Before Google Alerts
In the 1870s a young Pole in Paris named Henry Romeike watched an excited artist buy two dozen copies of a newspaper in which there was a favorable notice of his recent exhibit. Disturbed by this squandering of papers and yet aware that everybody likes to see his name in print, Romeike started a new business – the world’s first press-clipping bureau…
The agencies do not claim infallibility. The 100 or so girls in a large agency who flip and mark pages at breath-taking speed seven hours a day sometimes make mistakes. Most of these arise from the interesting fact that the girls do not really read – they glance, their eyes alert for certain key words. Cartoonist John Held, for example, once received a startling clipping head “STAGE DOOR JOHN HELD BY POLICE.” Another time a dairyman interested in milk production drew “PARI-MUTUELS MILK GAMBLERS.”
Why do people subscribe to press-clipping bureaus? Strangely enough, Henry Romeike’s original observation that everybody likes to see his name in print accounts for only 10 percent of all clippings, according to the manager of one large New York bureau. Publicity today is more than a matter of satisfying vanity; it is good business. Consequently, insurance agents are interested in fires, a tombstone maker has highly practical interest in obituaries, stores or homes struck by lightning are “leads” for the man who sells lightning rods, and makers of electrical appliances seek all the items they can find about careless souls who started fires with kerosene.

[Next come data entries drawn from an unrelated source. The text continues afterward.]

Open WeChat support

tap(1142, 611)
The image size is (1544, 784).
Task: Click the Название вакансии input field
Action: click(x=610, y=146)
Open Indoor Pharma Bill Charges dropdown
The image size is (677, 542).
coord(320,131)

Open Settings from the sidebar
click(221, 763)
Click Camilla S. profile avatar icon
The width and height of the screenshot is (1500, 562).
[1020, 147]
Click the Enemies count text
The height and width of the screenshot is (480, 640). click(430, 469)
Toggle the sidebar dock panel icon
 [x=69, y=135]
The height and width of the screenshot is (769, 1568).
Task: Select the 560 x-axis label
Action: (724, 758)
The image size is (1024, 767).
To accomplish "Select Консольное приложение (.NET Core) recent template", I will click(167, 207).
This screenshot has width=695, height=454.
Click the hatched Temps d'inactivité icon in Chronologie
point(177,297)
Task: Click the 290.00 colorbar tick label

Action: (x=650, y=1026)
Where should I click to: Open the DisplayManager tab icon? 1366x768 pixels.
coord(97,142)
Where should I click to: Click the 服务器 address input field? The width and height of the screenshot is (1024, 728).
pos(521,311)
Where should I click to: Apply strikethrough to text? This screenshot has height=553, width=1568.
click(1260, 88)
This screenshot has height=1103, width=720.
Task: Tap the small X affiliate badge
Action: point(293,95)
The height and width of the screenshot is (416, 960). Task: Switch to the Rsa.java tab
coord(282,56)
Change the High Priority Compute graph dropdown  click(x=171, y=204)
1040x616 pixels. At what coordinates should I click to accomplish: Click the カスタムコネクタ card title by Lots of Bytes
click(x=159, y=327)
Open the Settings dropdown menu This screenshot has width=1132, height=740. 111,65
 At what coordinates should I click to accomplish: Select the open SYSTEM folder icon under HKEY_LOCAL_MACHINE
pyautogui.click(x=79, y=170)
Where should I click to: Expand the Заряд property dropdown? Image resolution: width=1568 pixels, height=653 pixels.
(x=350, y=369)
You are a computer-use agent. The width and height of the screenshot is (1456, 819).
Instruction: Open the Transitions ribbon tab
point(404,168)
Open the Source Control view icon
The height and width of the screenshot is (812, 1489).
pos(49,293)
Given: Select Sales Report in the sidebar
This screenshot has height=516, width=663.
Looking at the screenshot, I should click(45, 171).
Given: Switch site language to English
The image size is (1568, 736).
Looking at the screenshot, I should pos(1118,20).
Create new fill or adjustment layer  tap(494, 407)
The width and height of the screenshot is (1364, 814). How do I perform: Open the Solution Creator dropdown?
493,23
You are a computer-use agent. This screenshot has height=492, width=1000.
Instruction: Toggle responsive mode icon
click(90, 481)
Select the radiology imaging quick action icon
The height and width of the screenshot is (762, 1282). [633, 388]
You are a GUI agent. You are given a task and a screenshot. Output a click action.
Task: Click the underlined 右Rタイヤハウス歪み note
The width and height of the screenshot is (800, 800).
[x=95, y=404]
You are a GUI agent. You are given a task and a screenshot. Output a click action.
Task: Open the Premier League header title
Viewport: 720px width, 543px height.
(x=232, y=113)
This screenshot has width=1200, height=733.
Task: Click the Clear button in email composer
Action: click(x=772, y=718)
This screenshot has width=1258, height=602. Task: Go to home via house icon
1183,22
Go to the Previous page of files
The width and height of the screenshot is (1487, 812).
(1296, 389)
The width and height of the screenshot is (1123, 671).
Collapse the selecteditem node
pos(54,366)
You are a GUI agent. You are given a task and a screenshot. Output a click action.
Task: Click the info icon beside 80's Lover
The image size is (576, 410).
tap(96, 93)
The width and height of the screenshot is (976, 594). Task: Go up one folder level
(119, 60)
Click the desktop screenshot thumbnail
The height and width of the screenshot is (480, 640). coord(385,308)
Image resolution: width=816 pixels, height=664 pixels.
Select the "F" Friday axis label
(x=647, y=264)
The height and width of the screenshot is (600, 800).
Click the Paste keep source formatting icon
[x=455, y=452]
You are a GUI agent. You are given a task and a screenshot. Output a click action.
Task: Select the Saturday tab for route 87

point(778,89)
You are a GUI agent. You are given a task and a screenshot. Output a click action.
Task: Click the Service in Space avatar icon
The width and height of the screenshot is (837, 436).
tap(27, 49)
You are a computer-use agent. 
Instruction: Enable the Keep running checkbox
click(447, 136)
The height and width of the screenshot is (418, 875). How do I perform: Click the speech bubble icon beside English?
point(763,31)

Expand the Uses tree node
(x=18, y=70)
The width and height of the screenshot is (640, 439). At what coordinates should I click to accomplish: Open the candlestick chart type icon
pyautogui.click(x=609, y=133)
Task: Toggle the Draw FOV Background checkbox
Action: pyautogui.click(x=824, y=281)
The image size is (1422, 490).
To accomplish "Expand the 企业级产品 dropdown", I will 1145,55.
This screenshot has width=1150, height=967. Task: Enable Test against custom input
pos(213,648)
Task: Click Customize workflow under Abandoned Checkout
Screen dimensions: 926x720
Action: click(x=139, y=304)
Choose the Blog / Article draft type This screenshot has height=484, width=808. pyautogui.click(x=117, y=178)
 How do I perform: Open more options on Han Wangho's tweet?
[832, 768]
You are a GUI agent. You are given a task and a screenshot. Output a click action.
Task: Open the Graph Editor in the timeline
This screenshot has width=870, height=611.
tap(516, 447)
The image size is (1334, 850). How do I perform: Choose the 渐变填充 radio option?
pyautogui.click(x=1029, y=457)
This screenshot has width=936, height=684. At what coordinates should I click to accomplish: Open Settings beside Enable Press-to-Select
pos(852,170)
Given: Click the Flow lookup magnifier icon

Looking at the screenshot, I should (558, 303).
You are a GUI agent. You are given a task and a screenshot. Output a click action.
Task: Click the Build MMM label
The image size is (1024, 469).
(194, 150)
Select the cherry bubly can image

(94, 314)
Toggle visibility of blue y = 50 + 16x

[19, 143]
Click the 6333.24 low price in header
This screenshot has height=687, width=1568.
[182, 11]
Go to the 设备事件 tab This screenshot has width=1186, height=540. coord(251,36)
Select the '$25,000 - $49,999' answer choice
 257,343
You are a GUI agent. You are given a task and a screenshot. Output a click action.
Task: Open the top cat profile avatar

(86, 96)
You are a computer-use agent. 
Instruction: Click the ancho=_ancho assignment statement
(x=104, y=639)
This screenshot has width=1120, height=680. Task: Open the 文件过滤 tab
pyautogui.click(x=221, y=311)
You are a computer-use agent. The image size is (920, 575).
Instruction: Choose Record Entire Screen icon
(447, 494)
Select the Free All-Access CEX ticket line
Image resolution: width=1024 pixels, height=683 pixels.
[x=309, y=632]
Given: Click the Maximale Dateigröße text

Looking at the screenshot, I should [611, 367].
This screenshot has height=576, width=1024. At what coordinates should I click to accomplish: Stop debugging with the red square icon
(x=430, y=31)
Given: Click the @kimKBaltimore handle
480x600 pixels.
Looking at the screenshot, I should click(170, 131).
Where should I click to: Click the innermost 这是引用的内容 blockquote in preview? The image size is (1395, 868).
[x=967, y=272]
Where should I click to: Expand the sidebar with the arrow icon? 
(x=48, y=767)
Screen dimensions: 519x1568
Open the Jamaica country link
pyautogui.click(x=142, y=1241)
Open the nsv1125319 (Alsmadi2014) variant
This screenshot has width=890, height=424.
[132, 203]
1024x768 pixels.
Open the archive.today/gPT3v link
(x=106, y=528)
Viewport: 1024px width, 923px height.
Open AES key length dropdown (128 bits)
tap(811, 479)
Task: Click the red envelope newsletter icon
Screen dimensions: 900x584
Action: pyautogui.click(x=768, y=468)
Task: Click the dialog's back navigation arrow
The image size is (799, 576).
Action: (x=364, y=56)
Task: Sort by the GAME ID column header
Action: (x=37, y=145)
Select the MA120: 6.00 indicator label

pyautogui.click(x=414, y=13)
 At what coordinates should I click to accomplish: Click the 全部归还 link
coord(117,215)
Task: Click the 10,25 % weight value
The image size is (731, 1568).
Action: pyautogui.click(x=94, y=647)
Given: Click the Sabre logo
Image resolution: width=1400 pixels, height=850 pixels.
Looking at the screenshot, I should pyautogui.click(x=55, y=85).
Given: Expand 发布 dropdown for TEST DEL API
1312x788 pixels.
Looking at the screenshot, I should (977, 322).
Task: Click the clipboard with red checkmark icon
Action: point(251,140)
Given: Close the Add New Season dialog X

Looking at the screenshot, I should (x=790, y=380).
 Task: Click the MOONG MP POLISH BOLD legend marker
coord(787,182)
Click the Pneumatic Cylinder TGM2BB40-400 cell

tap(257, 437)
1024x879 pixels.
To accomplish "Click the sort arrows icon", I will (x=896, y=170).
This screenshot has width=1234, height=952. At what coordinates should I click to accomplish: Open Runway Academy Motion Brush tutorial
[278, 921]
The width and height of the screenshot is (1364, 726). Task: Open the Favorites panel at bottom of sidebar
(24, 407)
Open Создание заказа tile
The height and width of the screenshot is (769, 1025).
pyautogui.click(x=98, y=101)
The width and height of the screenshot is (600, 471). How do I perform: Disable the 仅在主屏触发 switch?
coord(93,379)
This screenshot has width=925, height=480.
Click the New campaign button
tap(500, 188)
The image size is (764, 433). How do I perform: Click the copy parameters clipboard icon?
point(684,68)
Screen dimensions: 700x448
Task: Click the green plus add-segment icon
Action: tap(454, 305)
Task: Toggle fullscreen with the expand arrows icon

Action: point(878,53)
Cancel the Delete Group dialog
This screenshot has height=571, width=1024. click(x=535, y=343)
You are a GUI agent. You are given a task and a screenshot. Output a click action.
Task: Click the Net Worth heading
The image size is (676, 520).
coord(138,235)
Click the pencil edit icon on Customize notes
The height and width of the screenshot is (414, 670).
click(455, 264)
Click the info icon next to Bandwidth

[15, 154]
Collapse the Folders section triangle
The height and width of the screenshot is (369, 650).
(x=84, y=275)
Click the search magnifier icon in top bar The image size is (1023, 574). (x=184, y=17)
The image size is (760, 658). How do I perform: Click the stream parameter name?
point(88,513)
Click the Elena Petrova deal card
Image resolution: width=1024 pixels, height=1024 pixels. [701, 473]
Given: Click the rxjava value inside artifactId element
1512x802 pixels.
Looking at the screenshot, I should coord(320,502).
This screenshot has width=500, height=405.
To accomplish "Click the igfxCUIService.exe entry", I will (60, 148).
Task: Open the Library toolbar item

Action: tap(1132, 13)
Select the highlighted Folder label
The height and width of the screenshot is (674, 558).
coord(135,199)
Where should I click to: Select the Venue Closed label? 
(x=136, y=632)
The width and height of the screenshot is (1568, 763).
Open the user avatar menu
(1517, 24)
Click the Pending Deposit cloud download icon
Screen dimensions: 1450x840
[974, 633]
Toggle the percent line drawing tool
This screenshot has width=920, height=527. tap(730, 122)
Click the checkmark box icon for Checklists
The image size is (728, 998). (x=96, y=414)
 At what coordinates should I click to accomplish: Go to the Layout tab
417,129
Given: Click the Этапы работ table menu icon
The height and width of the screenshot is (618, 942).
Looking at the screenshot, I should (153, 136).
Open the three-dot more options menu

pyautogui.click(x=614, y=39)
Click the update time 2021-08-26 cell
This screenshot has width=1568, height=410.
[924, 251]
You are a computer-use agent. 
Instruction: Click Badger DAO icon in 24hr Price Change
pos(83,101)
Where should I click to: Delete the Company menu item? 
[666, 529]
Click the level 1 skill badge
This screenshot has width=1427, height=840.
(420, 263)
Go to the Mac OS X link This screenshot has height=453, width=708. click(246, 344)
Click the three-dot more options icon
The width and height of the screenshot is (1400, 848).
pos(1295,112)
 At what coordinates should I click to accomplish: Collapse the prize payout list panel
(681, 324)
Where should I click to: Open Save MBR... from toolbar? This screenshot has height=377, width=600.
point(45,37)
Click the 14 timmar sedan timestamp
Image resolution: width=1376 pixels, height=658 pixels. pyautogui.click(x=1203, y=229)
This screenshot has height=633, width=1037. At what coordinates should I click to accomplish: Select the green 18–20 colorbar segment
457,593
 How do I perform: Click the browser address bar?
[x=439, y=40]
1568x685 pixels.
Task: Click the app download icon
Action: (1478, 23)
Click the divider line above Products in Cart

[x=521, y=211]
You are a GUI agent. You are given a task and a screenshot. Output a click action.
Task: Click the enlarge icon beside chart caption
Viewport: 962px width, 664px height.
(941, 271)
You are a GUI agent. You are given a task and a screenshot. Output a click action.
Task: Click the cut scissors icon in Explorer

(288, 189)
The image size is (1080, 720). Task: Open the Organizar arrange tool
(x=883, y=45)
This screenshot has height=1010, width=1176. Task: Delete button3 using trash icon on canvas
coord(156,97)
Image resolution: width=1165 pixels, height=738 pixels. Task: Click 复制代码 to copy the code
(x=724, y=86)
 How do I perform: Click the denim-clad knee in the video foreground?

One of the most unusual orders was placed by a Detroit father who wants clippings derogatory toward the theater. He is trying to discourage his daughter, a would-be actress…
It may be of interest to note that women work out better than men in the clipping bureaus, where each worker must cover the equivalent of four
Gone with the Wind’s each day. The trouble with men is, they get bored – and begin to read the news.
from "When Clippings Tell The Tale", The Rotarian
magazine, October 1950
I also find, in yesterday’s mail, that I owe Henry Romeike, Inc. 220 West 19th Street, N.Y., sixteen dollars for clippings, and as I have no dollars and Mr. Romeike, who is I believe by his own admittance the original Romeike, is very lovely about sending clippings, I wonder if you could have this sixteen dollars sent to him and charged to what must be rapidly becoming my account.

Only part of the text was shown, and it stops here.